The other tactic, framing abortion restrictions as a matter of health and safety, is both laughably transparent and deeply cynical. Based on a model bill drawn up by Americans United for Life, an anti-abortion group that wields the language of “women’s health” in innovative ways, Alabama legislators named their new set of laws the “Women’s Health and Safety Act.” Wisconsin framed its admitting-privileges requirement as a public health issue, rather than an anti-abortion one. The sophistry of this position prompted Circuit Court Judge Richard Posner to ask why abortion clinics were the ones being regulated, instead of facilities that performed more dangerous procedures like colonoscopies or laparoscopies. “Why did they start with abortion clinics?” Posner asked the assistant attorney general arguing the case. “Because it begins with the letter ‘A’?”

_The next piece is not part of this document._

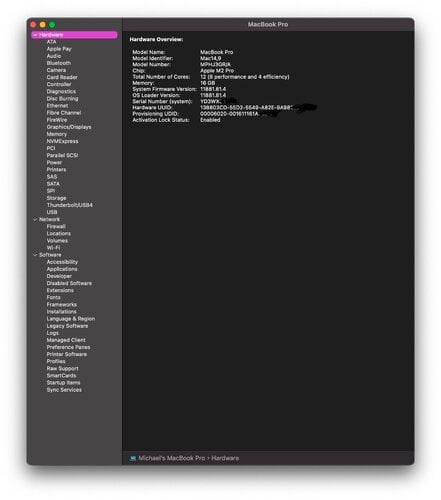Select Startup Items in the sidebar
This screenshot has height=500, width=441.
tap(63, 383)

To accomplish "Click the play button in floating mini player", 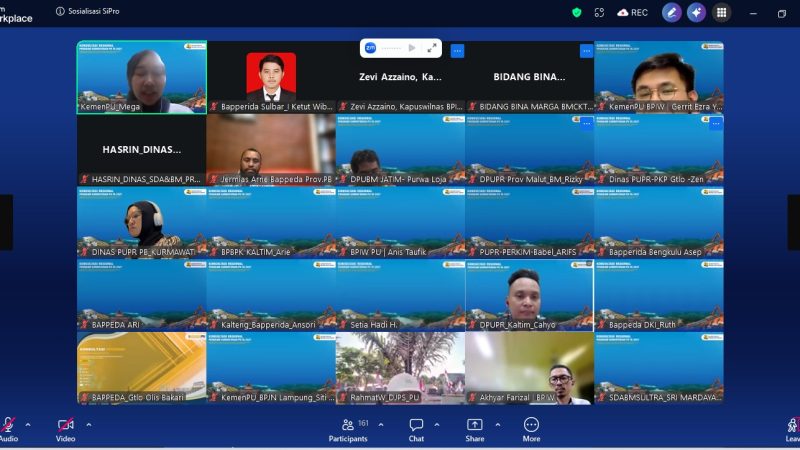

Posner’s question revealed the lie upon which these laws are built. Legislators aren’t interested in regulating facilities that provide other services, because they aren’t trying to stop people from accessing colonoscopies and laparoscopies. Turning abortion clinics into mini-hospitals doesn’t safeguard the health of women, because abortion is already a safe procedure. Only .1 percent of women receiving abortion services need emergency care. Requiring abortion providers to have admitting privileges at local hospitals — hospitals which, by the way, refuse to extend those privileges — has no impact on the care women receive. Both the American Medical Association and the American College of Obstetricians have come out against such requirements for that reason.
These laws not only do nothing to advance women’s health, they actively damage it by delaying or denying access to abortion services. Women unable to take the trip to distant cities will still seek out ways to terminate their pregnancies, but those ways are likely to be far more dangerous. In the Rio Grande Valley, women are now considering risky alternatives: traveling to Mexico for an abortion, seeking illegal services in the U.S. or taking off-label medications, like ulcer drugs, in order to induce an abortion. A number of states are now considering a law that would require doctors to follow the Food and Drug Administration's 14-year-old regimen for medication abortions, rather than the best-practices that doctors have developed over time. In doing so, doctors would be required to give more dangerous dosages for medication abortions. For a group that spent the past three years caterwauling about government interference in the doctor-patient relationship, this is quite the reversal.
Like voting restrictions passed to combat nonexistent voter fraud, these “women’s health and safety” laws do nothing to advance women’s health. Both kinds of laws are means to another end: “voter fraud” laws are meant to limit access to the polls, just as “women’s health” laws are meant to limit access to abortion clinics. Rights that cannot be accessed are rights that do not exist. The Republicans know this, which is why they’ll happily wield bold-faced lies to close down clinics across the nation. That they claim to do it for women’s own good just adds insult to a very real injury.